I’m going to give you examples for all of this in addition to the core distinguishing features between the disorder that you’re studying and closely related disorders. So for example, you not only want to know the criteria for anorexia nervosa, bulimia nervosa and binge eating disorder, you need to know how they differ – specifically, you know, objectively and consciously. If I ask the question, “Tell me how bulimia differs from anorexia,” you can just tell me without hemming and hawing and having to look things up because the vignette will be written in such a way that it definitely moves you towards one disorder, but, includes information that moves you away from another disorder.
Of course, every single disorder in the DSM-5 either has to cause distress or some degree of dysfunction because if it didn’t it wouldn’t be a psychiatric disorder. In order to identify the core symptoms I’m going to give you an example of ADHD where there’s a lot of verbiage including a lot of “symptom” criteria but they’re not really symptoms they’re just examples of a core symptom.
I have four different examples. Example one, let’s look at ADHD. So it’s characterized diagnostically by a pattern of inattention and or hyperactivity-impulsivity lasting at least six months. Okay, six months – I want to note that. Several symptoms must be present before age 12 – okay, I want to note that. There’s some four, seven years but we don’t care about that anymore. Now, probably most importantly so far is the next criterion: several symptoms must be present in at least two settings – school, work, home, other-other settings, community, what have you. The reason for this is because if those hyperactive-impulsive or inattentive symptoms are present and only one scenario, maybe it’s something specific to that setting or to that main individual in that setting – the teacher or a parent or if it’s happening in grandma’s house, maybe something with grandma or by grandma. So you know these symptoms have to be at least in two settings. And you can imagine, right, a vignette being written where it says that this child is quite impulsive and hyperactive, you know, in certain class with one teacher but then the other teachers, you know, say, “No, no. I don’t see that,” and parents say, “Well, I’m surprised, I don’t see that in my child at home.” So that’s a tip-off that they’re leading you away from ADHD, right? Now, the symptoms interfere or reduce a quality of social, academic, or occupational functioning – sure, kind of “boilerplate.” Not better explained by oppositional or defiant behavior. That is an interesting way to put it. The reason is because there’s overlap, right? A lot of kids with ADHD, since they’re having trouble really controlling their behavior in a way that will be congruent with the expectations of a setting – their behaviors kind of oppositional or defiant or in some way, kind of not cooperative, so that must be distinguished.
Now, let’s look deeper into the inattention symptoms, it appears that there’s nine inattention symptoms, but that’s not really true.
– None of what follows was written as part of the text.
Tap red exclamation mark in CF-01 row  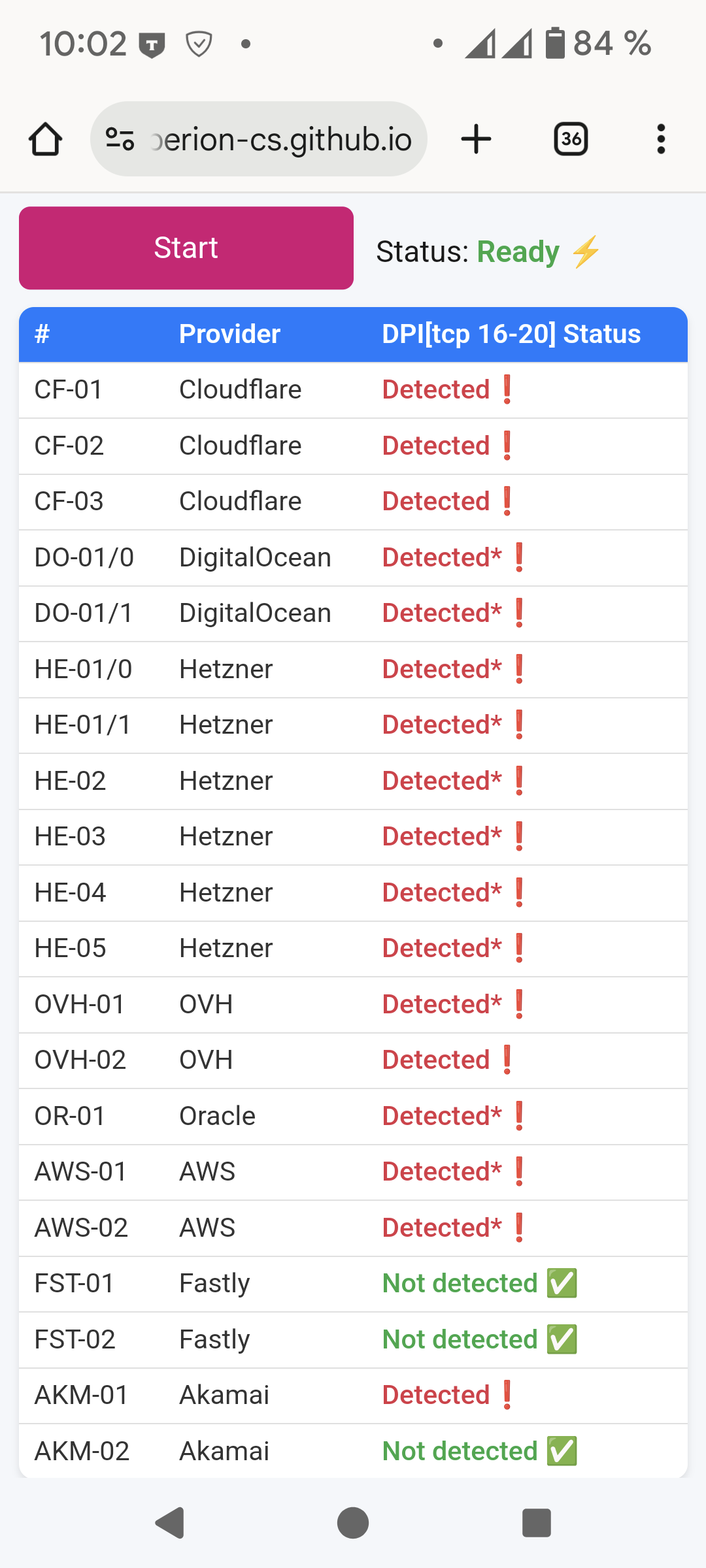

These are just examples of inattention: often fails to give close attention to details or makes careless mistakes, often has difficulty sustaining attention, seems not to listen, difficulties in organizing tasks or activities, avoids or dislikes tasks that require sustained mental effort, does not follow through with instructions and fails to finish work or chores, loses needed things, often forgetful, and distracted by extraneous stimuli. Again, just examples of inattention, right? Do you really need to memorize each of these? No, it’s pretty self explanatory.
We can look at the same thing with hyperactivity-impulsivity – often fidgets, leaves seat when being seated is expected, often runs or climbs excessively, has difficulty playing or engaging in leisure activities quietly, “on the go” as if “driven by a motor,” successively blurts out questions, has difficulty waiting their turn, interrupts or intrudes on others. Again, these are just examples of hyperactivity-impulsivity.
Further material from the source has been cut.